The picture showing a new elephant with a mesh framework was taken somewhere other than Luneside. The Luneside workshops were all smaller than the one pictured.
On a positive note on the page dedicated to the Macades elephants there is an article dated 9 January 1977 from The Visitor by Ken Andrew. Photo 3 in this article shows a Mk.2 elephant. This picture is at Luneside, the loading bay was at the east end of the original stone building. A picture very similar to this and another showing an elephant complete with loading steps loaded on the back of a small truck used to be on display in the Luneside Engineering factory at Halton." David Taylor 29 Apr 2011. – see more on Luneside Engineering below.
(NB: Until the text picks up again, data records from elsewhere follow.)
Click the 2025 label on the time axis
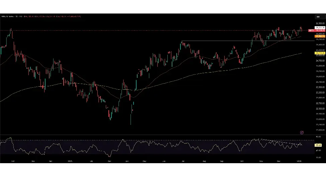The height and width of the screenshot is (184, 326). point(70,161)
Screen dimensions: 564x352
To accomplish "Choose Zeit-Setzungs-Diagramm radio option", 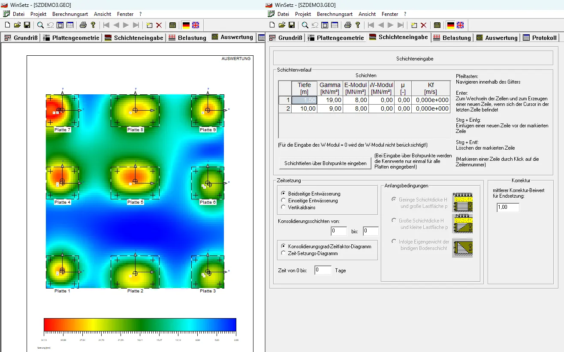I will coord(309,253).
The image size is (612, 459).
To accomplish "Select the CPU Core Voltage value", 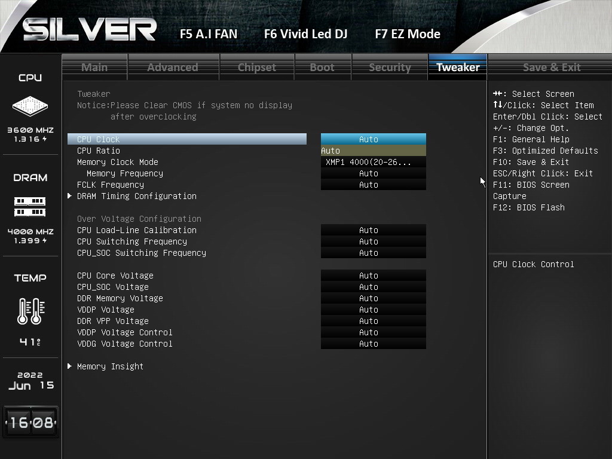I will pyautogui.click(x=373, y=276).
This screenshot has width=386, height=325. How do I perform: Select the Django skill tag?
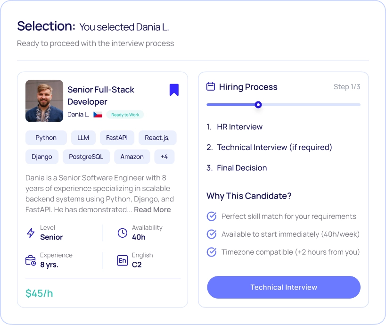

We know from the Eric Smith letter (see below) that Macades [Entertainment] Ltd was set up by local businessmen to engage in the manufacture and sale of Mechanical Elephants. It was set up by Mr. WADE, Mr. MACKINTOSH, Mr. James WILSON and Mr. R.W. TOOLE. Macades had elephants made by FRANK STUART and also LUNESIDE ENGINEERING of HALTON (which is about 7 miles from MORECAMBE. MR. BENIRSKI was the proprieter of LUNESIDE ENGINEERING.
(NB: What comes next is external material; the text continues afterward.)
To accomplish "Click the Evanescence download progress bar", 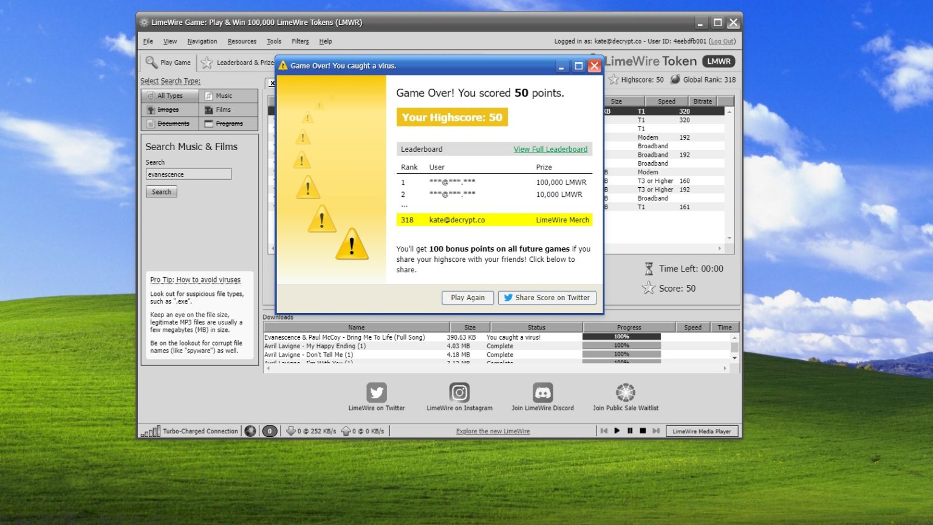I will click(621, 336).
(Note: RH-2011 1. Colonel Teodor Benirski, a Polish officer who settled in the Halton area after the war, established Luneside Engineering in 1946. Other than this, I know nothing about Luneside Engineering. 2. The name Luneside is derived from the fact that the factory was built at the side of the River Lune. 3. Macades was also a name derived from Mackintosh and Wade.
Update: May 2011 – David Taylor, ex employee of Luneside Engineering, has provided a brief history of the business. see further down this post for details.)
See full British Patent here
Patent Number 654,438
App Date: Apr 28, 1948.
Published: June 20, 1951.
Note that the Patent document has Frank Smith as the inventor, but the specification is by Albert Heritage Wade and George Herbert MacIntosh, both of Morecambe, Lancaster.
from Worthing Council
(Source: Larry Gavette collection)
From a letter by Eric Smith (1983), Frank Smith's son, it was the teenager Eric that actually produced the drawings for the Patent.
Larry Gavette was very active in the 1970's and 1980's looking at the history of the Smith and mainly Stuart elephants. Thank's to Larry in providing a copy of the original correspondence.
See the full letter
Extract from Letter:
1. MECHANICAL ELEPHANT
INVENTED AND BUILT BY MR. FRANK SMITH
KING STREET GARAGE
PATENTED BY MR. FRANK SMITH. AN OFFER OF £5000
WAS MADE TO HIM BY A GROUP OF LOCAL BUSINESSMEN
FOR THE PATENT ON CONDITION THAT
MR. SMITH WOULD MANAGE THE COMPANY WHICH
WOULD MANUFACTURE AND OPERATE THE MECHANICAL
ELEPHANTS. MR. SMITH REFUSED THE OFFER, BUT
ACCEPTED THE OFFER OF £1000 FOR THE PATENT
WITH NO PERSONAL INVOLVEMENT.
MACADES WAS THE NAME OF THE COMPANY FORMED
BY THE PURCHASES OF THE PATENT A MR. WADE,
MR MAC????[rh- KINTOSH] MR. JAMES WILSON AND A MR. R.W. TOOLE
WERE INVOLVED. MACADES HAD ELEPHANTS MADE BY
FRANK STUART AND ALSO LUNESIDE ENGINEERING
OF HALTON WHICH IS ABOUT 7 MILES FROM MORECAMBE.
A MR. BENIRSKI IS THE PROPIETOR OF LUNESIDE
ENGINEERING AND I BELIEVE HE REMEMBERS THIS
FRANK STUART WAS THE MAKER OF THE BIGGER
WALKING VERSION, BUT I BELIEVE IT WAS AN
INFRINGEMENT OF THE PATENT. THIS COULD BE
WHY HE SOLD THEM ABROAD.
Source: "The Visitor" January 1977 (Morcambe area) – (Article courtesy Larry Gavette).
This article gives the most definitive story between the different smaller stiff-legged mechanical elephants, and suggest Frank Stuat's involvement was short lived, probably for him for focus on the larger walking elephants. It most likely would have been Macades that took legal action over the patent infringement with Stuart, assuming that the infringement did actually happen.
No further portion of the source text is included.